Collected data entries
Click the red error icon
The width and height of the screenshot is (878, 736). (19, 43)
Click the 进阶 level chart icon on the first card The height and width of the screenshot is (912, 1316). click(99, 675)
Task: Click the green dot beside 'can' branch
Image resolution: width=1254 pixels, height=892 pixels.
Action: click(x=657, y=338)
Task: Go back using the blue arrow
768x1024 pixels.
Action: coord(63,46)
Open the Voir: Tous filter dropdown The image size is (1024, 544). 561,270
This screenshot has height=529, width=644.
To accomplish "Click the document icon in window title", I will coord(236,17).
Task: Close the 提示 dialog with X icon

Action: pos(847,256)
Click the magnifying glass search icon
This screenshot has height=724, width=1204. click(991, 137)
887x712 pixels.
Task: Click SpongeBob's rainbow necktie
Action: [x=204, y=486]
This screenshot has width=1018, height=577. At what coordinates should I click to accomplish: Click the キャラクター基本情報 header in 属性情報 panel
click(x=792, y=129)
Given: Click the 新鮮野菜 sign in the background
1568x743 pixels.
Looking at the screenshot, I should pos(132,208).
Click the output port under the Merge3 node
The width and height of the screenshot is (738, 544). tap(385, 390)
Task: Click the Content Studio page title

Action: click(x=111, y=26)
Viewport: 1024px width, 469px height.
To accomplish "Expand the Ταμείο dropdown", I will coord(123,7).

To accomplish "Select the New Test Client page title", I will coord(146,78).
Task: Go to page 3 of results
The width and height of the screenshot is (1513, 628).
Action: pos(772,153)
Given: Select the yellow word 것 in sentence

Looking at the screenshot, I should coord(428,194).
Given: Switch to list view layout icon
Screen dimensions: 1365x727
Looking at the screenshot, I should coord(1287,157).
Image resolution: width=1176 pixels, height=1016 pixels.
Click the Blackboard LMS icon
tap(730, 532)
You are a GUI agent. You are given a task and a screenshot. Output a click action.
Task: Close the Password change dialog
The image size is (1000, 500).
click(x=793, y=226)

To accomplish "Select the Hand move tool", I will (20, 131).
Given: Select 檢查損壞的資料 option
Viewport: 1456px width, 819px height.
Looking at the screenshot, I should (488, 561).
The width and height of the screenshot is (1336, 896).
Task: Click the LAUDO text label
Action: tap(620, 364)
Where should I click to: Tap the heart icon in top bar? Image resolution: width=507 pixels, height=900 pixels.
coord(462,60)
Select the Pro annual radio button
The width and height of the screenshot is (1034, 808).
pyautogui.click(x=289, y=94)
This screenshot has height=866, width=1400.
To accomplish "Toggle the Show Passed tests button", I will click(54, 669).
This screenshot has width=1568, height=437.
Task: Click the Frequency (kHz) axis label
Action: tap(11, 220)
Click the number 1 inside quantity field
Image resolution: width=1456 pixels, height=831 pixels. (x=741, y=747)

Exercise instructions: Every line above that holds the word "dropdown" is to be found and copied.

Task solution:
Open the Voir: Tous filter dropdown The image size is (1024, 544). 561,270
To accomplish "Expand the Ταμείο dropdown", I will coord(123,7).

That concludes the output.